Instructions to follow: Check each line of the entries below for the string "agent"; copy every line where it appears.

Material to process:

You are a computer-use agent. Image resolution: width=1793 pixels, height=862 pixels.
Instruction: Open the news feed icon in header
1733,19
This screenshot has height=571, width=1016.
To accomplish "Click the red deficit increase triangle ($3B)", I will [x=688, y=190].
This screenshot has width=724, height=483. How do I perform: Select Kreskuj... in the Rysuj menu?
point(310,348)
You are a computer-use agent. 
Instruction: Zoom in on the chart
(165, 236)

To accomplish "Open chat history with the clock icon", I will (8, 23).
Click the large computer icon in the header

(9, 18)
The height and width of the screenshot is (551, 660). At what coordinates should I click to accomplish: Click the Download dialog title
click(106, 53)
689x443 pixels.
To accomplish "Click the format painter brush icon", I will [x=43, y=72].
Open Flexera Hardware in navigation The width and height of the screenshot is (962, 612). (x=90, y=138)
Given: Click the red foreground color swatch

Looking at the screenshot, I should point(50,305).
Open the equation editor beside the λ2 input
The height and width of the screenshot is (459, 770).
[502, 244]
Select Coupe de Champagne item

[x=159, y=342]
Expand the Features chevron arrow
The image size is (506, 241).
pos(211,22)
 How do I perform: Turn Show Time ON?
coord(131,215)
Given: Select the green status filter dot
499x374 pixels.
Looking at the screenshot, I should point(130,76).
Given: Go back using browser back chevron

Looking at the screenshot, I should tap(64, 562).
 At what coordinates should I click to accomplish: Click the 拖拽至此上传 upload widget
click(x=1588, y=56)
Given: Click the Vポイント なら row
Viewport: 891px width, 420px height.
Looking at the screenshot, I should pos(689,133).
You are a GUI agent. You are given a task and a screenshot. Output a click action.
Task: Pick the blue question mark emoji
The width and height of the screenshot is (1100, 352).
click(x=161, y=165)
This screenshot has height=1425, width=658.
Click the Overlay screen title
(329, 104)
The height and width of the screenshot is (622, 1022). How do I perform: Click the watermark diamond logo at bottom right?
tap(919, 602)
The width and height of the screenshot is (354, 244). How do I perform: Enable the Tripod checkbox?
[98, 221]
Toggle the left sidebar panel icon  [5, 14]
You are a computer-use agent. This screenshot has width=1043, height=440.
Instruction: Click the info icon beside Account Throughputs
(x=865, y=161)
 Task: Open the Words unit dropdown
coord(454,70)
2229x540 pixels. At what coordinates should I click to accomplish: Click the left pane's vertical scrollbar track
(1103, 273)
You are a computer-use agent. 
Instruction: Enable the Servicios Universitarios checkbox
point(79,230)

Exercise result:
You are a computer-use agent. Image resolution: width=1793 pixels, height=862 pixels.
You are a computer-use agent. 
You are a GUI agent. You are given a task and a screenshot. Output a click action.
You are a computer-use agent. This screenshot has width=1043, height=440.
You are a computer-use agent. 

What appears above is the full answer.